Extrait retenu

Dans la biologie artificielle, il faut distinguer 1) les organismes génétiquement modifiés qui sont bien des organismes vivants, même asservis, 2) la biologie synthétique qui se borne à reconstruire synthétiquement un génome donné, ce qui réussit à recréer effectivement une bactérie bien vivante (un mammouth peut-être un jour), 3) enfin, le projet d'une vie artificielle, c'est-à-dire la création de toutes pièces d'une cellule vivante à partir d'un génome minimal, voire d'autres bases que l'ADN ou l'ARN (comme l'APN).
On n'y est pas du tout mais l'intéressant, c'est que cela pose par avance la question de la création d'une nouvelle forme de vie car on peut être à peu près sûr que cette vie artificielle n'aura rien à voir avec la vraie vie. En effet, la vie c'est l'évolution alors qu'une vie artificielle se doit de ne pas évoluer, ou à la marge, afin de pouvoir répondre à nos impératifs techniques. Plutôt que des organismes vivants, ce ne sont que des machines biologiques, éventuellement programmables, qu'on devrait arriver à produire ainsi. Rien de vraiment vivant donc car la vie ne se réduit ni à la reproduction, ni au métabolisme alors qu'elle est plasticité, processus de transformation par interaction avec son milieu. Une vie sans évolution, c'est comme une intelligence incapable d'apprentissage, un contresens. Il n'y a pas de vie coupée de ses origines, sans une histoire qu'elle continue (héritage génétique) ni sans un monde qu'elle habite et qui la constitue (diachronie et synchronie).
On peut définir la vie de différentes façons dont aucune n'est entièrement satisfaisante. Selon la NASA, est vivant tout système capable de s'auto-entretenir et de se reproduire en fabriquant ses propres constituants. Une autre définition courante consiste à définir la vie par ses flux d'énergie, de matière et d'information. C'est le point de vue systémique mais qui rate lui aussi l'essentiel de ce qui fait le vivant : sa capacité d'adaptation et d'évolution.
Je privilégiais jusqu'ici la définition de la vie comme reproduction, car c'est la reproduction qui enclenche le processus de chimie sélective qui va mener à l'intériorisation de l'extériorité par évolution darwinienne, sélection par le résultat constituant une causalité descendante dont le génome garde la mémoire et qui sera enrichi et complexifié par les générations futures (ce pourquoi la vie vient toujours de la vie). La réflexion sur la vie artificielle montre cependant que la reproduction n'est pas un critère suffisant et que la variation, l'adaptabilité, l'évolution sont une caractéristique essentielle aussi bien dans le fonctionnement de la cellule que dans l'activité animale. On peut même considérer que cette variabilité et la capacité de parer à l'imprévu constituent la subjectivité du vivant, son autonomie, son intériorité mais aussi tout ce dont une vie artificielle voudra se débarrasser. On ne comprend pas bien à quoi serviraient des bactéries artificielles évolutionnistes que ne pourraient faire tout aussi bien des bactéries naturelles, même si des générateurs de diversité peuvent y être utilisés comme détecteurs notamment, mais ce n'est pas la même chose qu'une variation constitutive. On peut donc considérer qu'une vie coupée de sa force vitale n'est pas vivante mais n'est qu'un automate biochimique.

Extraits de données
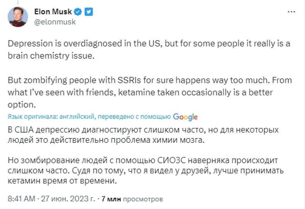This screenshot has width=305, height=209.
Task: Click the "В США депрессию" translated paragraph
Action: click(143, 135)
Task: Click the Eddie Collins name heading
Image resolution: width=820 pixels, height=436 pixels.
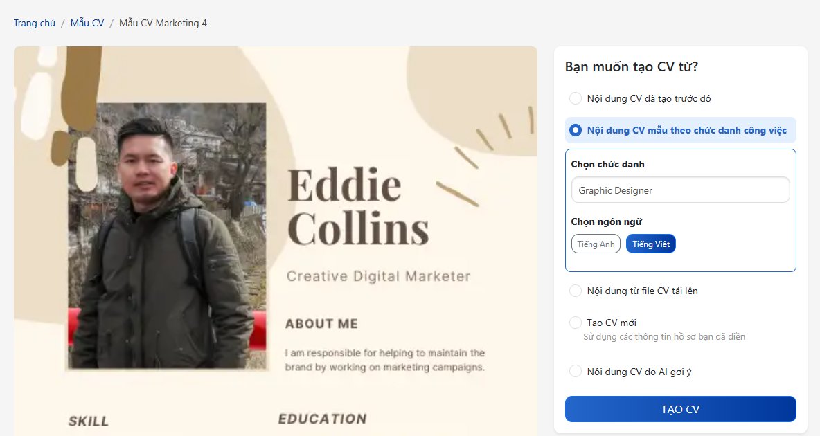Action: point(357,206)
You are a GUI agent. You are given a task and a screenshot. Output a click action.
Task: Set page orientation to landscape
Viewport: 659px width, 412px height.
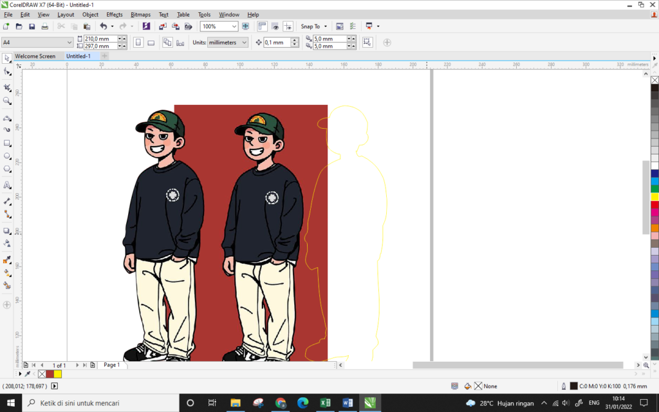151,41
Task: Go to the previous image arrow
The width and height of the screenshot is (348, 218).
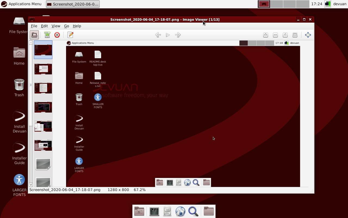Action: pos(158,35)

--

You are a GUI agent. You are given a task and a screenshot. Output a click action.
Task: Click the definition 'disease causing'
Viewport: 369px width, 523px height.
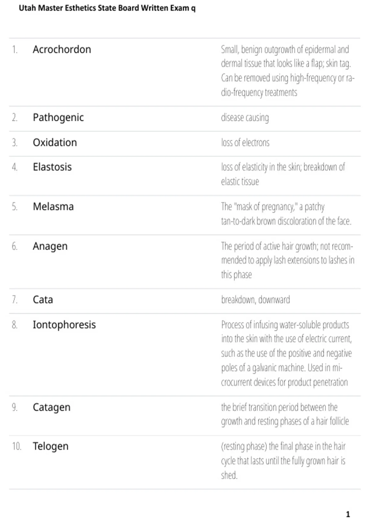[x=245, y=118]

Consignes de l'exercice
**a)** Répondez à ces questions sur le texte consacré à la vie artificielle :
(i) Selon la NASA, quel système est considéré comme vivant ?
(ii) À quoi le texte compare-t-il une vie sans évolution ?
(iii) Quelle base autre que l'ADN ou l'ARN est mentionnée entre parenthèses ?
**b)** Poursuivez le texte sur la vie artificielle à la suite de sa dernière phrase.
Les lignes n'interviennent d'aucune manière dans cet exercice.

Réponses de l'exercice
**a)**
(i) Tout système capable de s'auto-entretenir et de se reproduire en fabriquant ses propres constituants.
(ii) À une intelligence incapable d'apprentissage, c'est-à-dire à un contresens.
(iii) L'APN.

**b)**
Jean-Jacques Kupiec (et Miroslav Radman) insistent en effet sur le caractère aléatoire et mouvant d'une expression génétique qui n'a rien d'un programme linéaire mais fait intervenir variations aléatoires et combinaisons indémêlables de multiples protéines soumises à des processus darwiniens, obligeant à des conceptions systémiques, au-delà de tel ou tel gène particulier, et prenant en compte les contraintes qui s'y exercent (compartimentation notamment).
Miroslav Radman ajoute que les mécanismes internes de génération de diversité (GoD) semblent préparer la cellule à toute éventualité future dans une course contre des menaces extérieures encore inexistantes (car il faut pouvoir répondre immédiatement à un nouveau virus ou à un nouvel environnement).
De son côté, John Stewart insiste sur la non séparabilité de l'organisme et de son milieu dans ce processus adaptatif et autopoïétique entre l'organisme et la réalité extérieure, tout comme on ne peut séparer les "briques" de la vie, pas plus que les pierres d'un pont.
On peut ajouter qu'on ne peut séparer un organisme de ses virus qui sont des vecteurs d'information entre les organismes et servent à la régulation de l'espèce en fonction de la concentration de population, constituée ainsi en super-organisme pluricellulaire par les virus et bactéries qui lui sont attachés spécifiquement (ainsi plus on s'éloigne de la surface de l'océan, plus il y a de virus régulant les bactéries).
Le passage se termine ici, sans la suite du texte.